An allegation of police ill-discipline involving an assault on a person in police custody.
Today’s edition of the Island Sun newspaper carried a headline story which read, “Young man fighting for life after bashed up by officers while in custody.”
The same article went on to allege, quote:
“A young man is in critical condition and lucky to be alive after being beaten up early Saturday morning by police.
“Witnesses and the victim have confirmed the officers to be members of the Central Response Unit, a group within the Royal Solomon Islands Police Force (RSPIF) set up to deal with ‘less lethal situations.”
I believe it is vitally important for the acting police commissioner to look into the serious allegations and I feel confident that he will.
It goes without saying the police must have the respect and trust of the public and any breach of discipline must be dealt with at the soonest opportunity.
When I held the post of Commissioner of Police in the Solomon Islands from July 1997 to July 1999 I took a very tough stance on ill-discipline and always suspended any officer charged with a criminal offence to be immediately suspended on-half pay until the outcome of the court case.
If a police officer was found guilty before the court of a criminal offence he was invariably recommended for dismissal from the police service.
Police officers found to have broken the code of conduct expected of them by way of Police Standing Orders and Code of Conduct were always investigated and punished if guilty, including in some instances, by a reduction in rank or reprimands.
In 1997, I issued to the Force a document titled the ‘Royal Solomon Islands Police Service Purpose and Direction.’ I said this in the introduction to that document, quote.
‘The Royal Solomon Islands Police Service, like many other police services throughout the world, is operating in a rapidly changing environment. To meet the resulting challenges.
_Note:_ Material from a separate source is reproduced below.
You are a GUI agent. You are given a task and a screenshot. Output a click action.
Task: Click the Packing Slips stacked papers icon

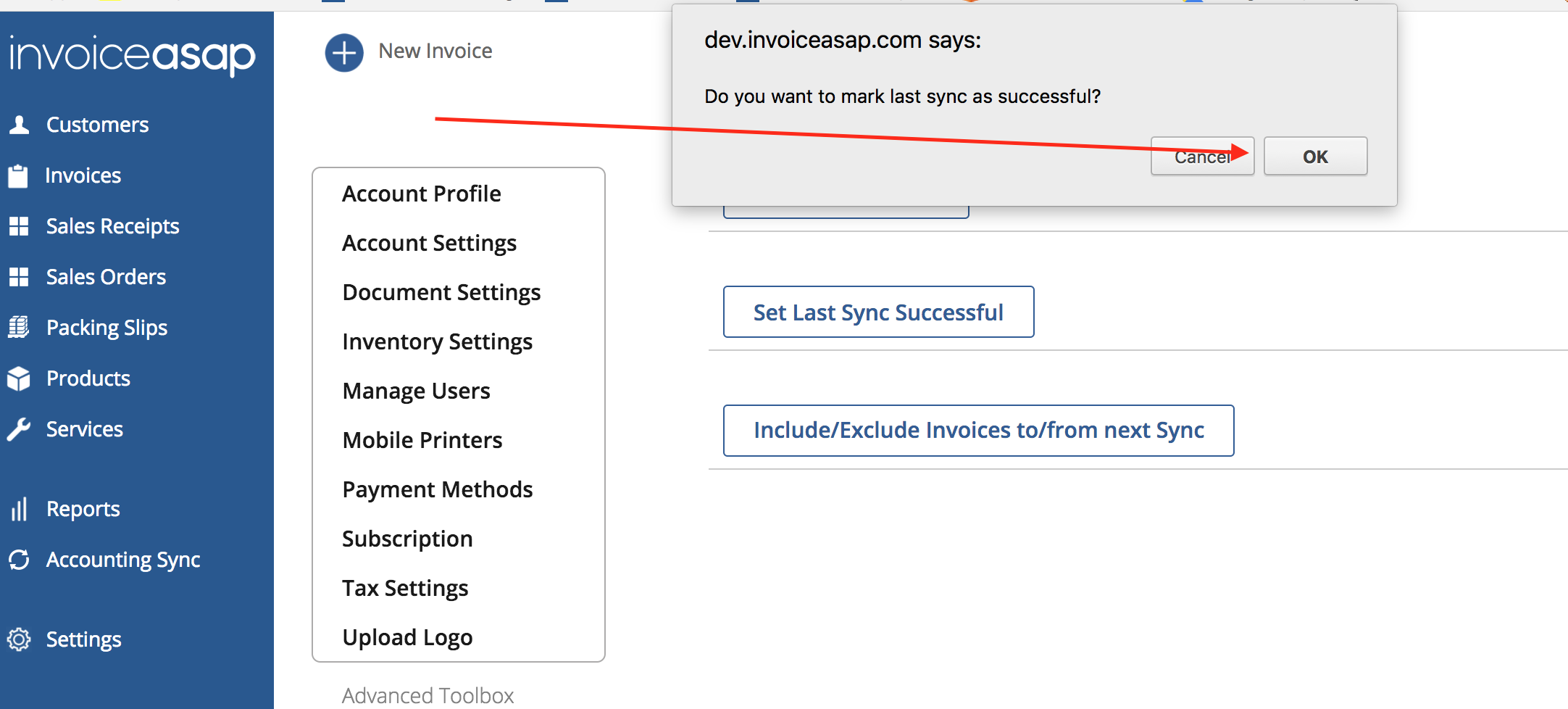tap(19, 328)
We need to ensure that we have the ability to successfully assess and predict the impact of such changes on the profession of policing and the provision of community policing.
“Defining responses to change in the environment are critical to the success of our Service. The sped of change in the environment is such that anything other than a planned response will prove unsuccessful and, more important, unacceptable to the community and the Government.
The purpose of this paper is to provide the strategic direction of the Royal Solomon Islands Police Service though a clear definition of:
+ The Mission of the Service, which states why we exist – our fundamental reason for being:
+ the core functions of the Service – which defines what business we are in:
+ our strategic intentions, which describe the future style and direction of our organization and which define a framework within which our programmes and plans can be developed and implemented, and
+ the statement of Common Values, which make explicit the shared organizational beliefs which govern the work practices, decision making and behavior of our people.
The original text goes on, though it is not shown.